▶ _Task brief_
Go to the line that contains "chí (129, 2075)" and transcribe from there to the end of the entries, that line and the last one included.

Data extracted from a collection
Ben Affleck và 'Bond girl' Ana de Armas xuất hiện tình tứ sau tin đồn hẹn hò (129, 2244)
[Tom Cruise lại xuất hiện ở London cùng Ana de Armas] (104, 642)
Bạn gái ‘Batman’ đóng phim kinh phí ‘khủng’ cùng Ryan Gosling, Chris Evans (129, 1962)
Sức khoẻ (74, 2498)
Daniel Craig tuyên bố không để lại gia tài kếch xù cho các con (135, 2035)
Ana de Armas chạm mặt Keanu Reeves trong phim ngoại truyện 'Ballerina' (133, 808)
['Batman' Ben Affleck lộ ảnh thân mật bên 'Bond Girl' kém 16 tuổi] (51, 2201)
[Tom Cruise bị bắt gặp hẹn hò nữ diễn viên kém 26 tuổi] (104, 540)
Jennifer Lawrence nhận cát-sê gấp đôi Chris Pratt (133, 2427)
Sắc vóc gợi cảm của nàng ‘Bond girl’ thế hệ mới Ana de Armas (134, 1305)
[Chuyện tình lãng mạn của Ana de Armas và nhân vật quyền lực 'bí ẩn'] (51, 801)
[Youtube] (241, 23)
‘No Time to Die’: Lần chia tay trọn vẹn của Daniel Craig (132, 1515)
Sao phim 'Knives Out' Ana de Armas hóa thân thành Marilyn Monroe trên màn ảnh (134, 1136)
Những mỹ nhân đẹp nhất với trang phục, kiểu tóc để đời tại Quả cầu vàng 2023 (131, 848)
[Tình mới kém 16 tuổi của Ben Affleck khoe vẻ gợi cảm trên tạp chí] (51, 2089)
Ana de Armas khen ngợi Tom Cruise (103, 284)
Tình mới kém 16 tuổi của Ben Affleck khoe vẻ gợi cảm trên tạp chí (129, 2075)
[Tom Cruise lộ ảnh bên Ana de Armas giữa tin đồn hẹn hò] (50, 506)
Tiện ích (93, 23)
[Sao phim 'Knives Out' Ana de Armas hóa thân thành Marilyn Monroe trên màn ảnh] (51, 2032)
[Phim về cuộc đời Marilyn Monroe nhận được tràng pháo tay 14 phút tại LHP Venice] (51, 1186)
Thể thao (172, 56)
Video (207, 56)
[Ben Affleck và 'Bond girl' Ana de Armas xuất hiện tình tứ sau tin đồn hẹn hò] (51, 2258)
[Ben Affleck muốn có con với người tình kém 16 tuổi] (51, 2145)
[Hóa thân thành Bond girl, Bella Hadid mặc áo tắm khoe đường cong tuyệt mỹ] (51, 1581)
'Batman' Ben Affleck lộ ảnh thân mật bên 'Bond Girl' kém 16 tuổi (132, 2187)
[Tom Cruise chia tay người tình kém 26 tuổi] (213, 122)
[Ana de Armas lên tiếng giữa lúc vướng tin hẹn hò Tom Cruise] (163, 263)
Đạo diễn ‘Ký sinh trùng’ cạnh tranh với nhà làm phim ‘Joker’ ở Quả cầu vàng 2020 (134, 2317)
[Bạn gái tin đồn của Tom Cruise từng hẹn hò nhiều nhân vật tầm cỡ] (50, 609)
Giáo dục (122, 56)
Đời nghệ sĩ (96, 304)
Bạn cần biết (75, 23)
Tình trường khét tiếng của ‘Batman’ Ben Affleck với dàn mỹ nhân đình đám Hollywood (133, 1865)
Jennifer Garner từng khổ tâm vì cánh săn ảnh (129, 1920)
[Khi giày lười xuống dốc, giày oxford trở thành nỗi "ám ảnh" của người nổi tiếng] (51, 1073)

▶ _Exercise result_
Tình mới kém 16 tuổi của Ben Affleck khoe vẻ gợi cảm trên tạp chí (129, 2075)
[Tom Cruise lộ ảnh bên Ana de Armas giữa tin đồn hẹn hò] (50, 506)
Tiện ích (93, 23)
[Sao phim 'Knives Out' Ana de Armas hóa thân thành Marilyn Monroe trên màn ảnh] (51, 2032)
[Phim về cuộc đời Marilyn Monroe nhận được tràng pháo tay 14 phút tại LHP Venice] (51, 1186)
Thể thao (172, 56)
Video (207, 56)
[Ben Affleck và 'Bond girl' Ana de Armas xuất hiện tình tứ sau tin đồn hẹn hò] (51, 2258)
[Ben Affleck muốn có con với người tình kém 16 tuổi] (51, 2145)
[Hóa thân thành Bond girl, Bella Hadid mặc áo tắm khoe đường cong tuyệt mỹ] (51, 1581)
'Batman' Ben Affleck lộ ảnh thân mật bên 'Bond Girl' kém 16 tuổi (132, 2187)
[Tom Cruise chia tay người tình kém 26 tuổi] (213, 122)
[Ana de Armas lên tiếng giữa lúc vướng tin hẹn hò Tom Cruise] (163, 263)
Đạo diễn ‘Ký sinh trùng’ cạnh tranh với nhà làm phim ‘Joker’ ở Quả cầu vàng 2020 (134, 2317)
[Bạn gái tin đồn của Tom Cruise từng hẹn hò nhiều nhân vật tầm cỡ] (50, 609)
Giáo dục (122, 56)
Đời nghệ sĩ (96, 304)
Bạn cần biết (75, 23)
Tình trường khét tiếng của ‘Batman’ Ben Affleck với dàn mỹ nhân đình đám Hollywood (133, 1865)
Jennifer Garner từng khổ tâm vì cánh săn ảnh (129, 1920)
[Khi giày lười xuống dốc, giày oxford trở thành nỗi "ám ảnh" của người nổi tiếng] (51, 1073)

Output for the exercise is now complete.